» **引用文**:
-----
今はメディアオフィス「時代刺戟人」代表。毎日新聞20年、ロイター通信15年の経済記者経験をベースに「生涯現役の経済ジャーナリスト」を公言して現場取材に走り回る。先進モデル事例となる人物などをメディア媒体で取り上げ、閉そく状況の日本を変えることがジャーナリストの役割という立場。1968年早稲田大学大学院卒。

8月の北京オリンピックは、世界中から集まったスポーツ選手によって、さまざまな感動のドラマを生むという素晴らしい結果をもたらした一方で、主催国・中国のナショナリズムを随所で感じさせるものとなり、スポーツが国威発揚の場になると同時に「強国・中国」を世界にアピールする国際政治的な道具になったか、と複雑な思いが残った。
 しかし、「時代刺激人」感覚という点で、とても興味深かったのは、シンクロナイズド・スイミングでスペインに銀メダル、中国に銅メダルをそれぞれもたらした日本の藤木麻祐子コーチ、井村雅代コーチ、また米国の女子バレーボールを銀メダルに導いた中国出身の郎平監督の3人だ。

この人たちは国際的な助っ人として、ライバルともいえる国々へ行って徹底的に選手指導に携わりメダルをもたらした。「スポーツに国境なし」を印象づけたことも凄いが、それ以上に、これらの種目で日本や中国の技術レベルが十分に国際競争力を持つことを証明したことだ。しかもシンクロでメダルを手にしたスペインや中国の対日本評価までが大きく変わってきている。むしろ日本はそれを誇りにすべきだ。
-----
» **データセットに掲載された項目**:
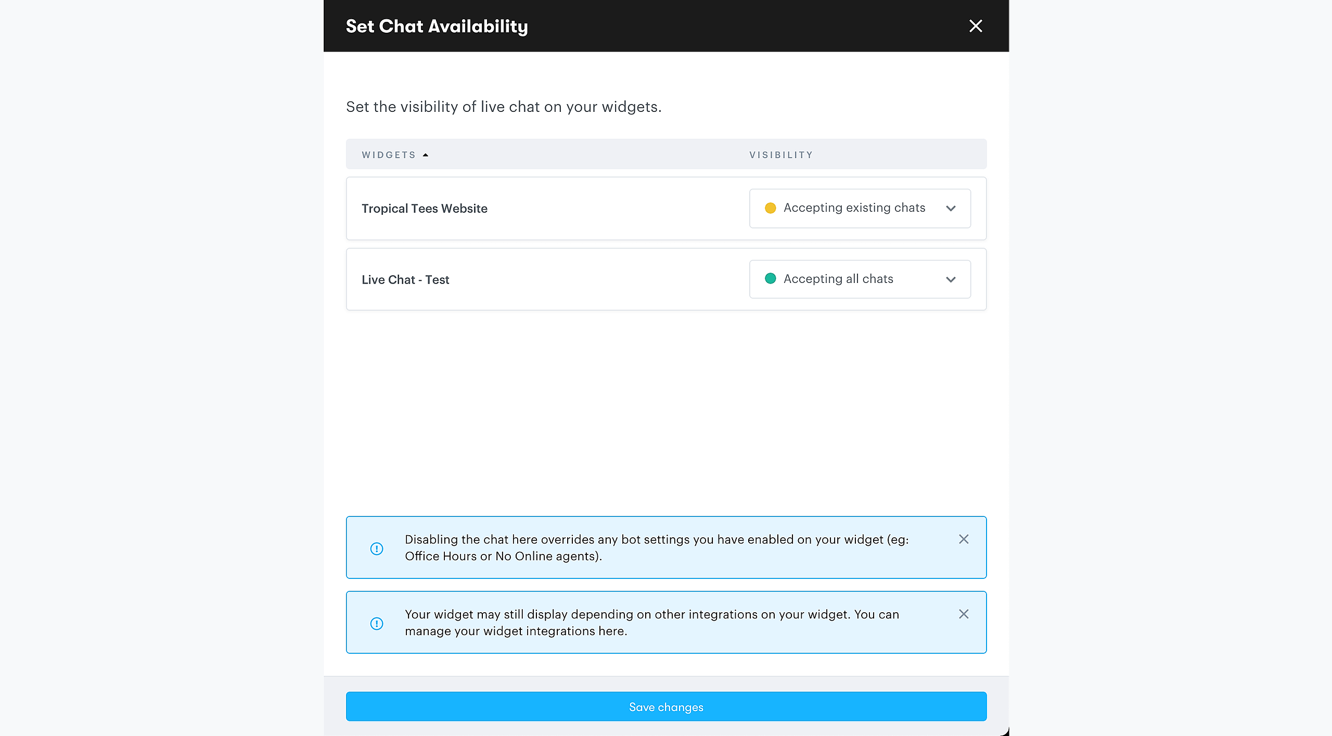Dismiss the bot settings override notice

coord(963,539)
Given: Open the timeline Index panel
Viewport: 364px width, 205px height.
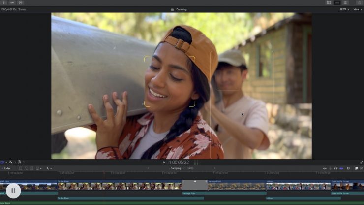Looking at the screenshot, I should click(6, 168).
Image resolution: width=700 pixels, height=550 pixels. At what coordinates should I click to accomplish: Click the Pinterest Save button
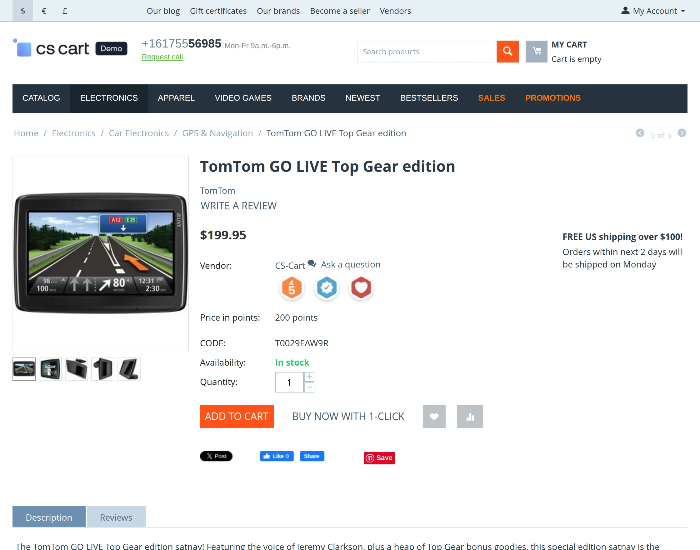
-----
» **課題の指示**: 北京オリンピックで他国の選手を指導した3人のコーチについての文章を、最後の文の後から書き継いでください。

» **解答例**:
日本のシンクロのすごさを見せることができた
 シンクロの井村さんが日本のメディアで大きくクローズアップされた。残念ながら、小生は現場には行っていないので、メディアの報道を紹介しよう。 「表彰式の後、中国の選手たちから日本語で『ありがとう』と言われ首にメダルをかけてもらった井村監督。『日本のシンクロがすごいということを見せることができた。アジアの一番が世界の一番になるようにしたい』と誇らしげだった」と読売新聞は報じている。 また日経新聞によると「五輪では、新興勢力がすぐにメダルを獲得するのは難しいとされる。わずか1年半でメダル獲得できたのも井村コーチの経験のたまものだ」という。
 井村さんに関する報道とは対照的に、スペインに銀メダルをもたらした藤木さんに関する報道がなぜか少ない。しかし日経新聞は「元日本代表の藤木コーチは、世界覇者のロシア追撃を目標に、妖艶な演技のできる選手をしっかりとまとめてきた。とくに表現力で同調性などの弱みを補ってきた」と報じている。

これに対して、銀メダルを米国女子バレーボールにもたらした中国人の郎平監督に関する中国国内の受け止め方が興味深い。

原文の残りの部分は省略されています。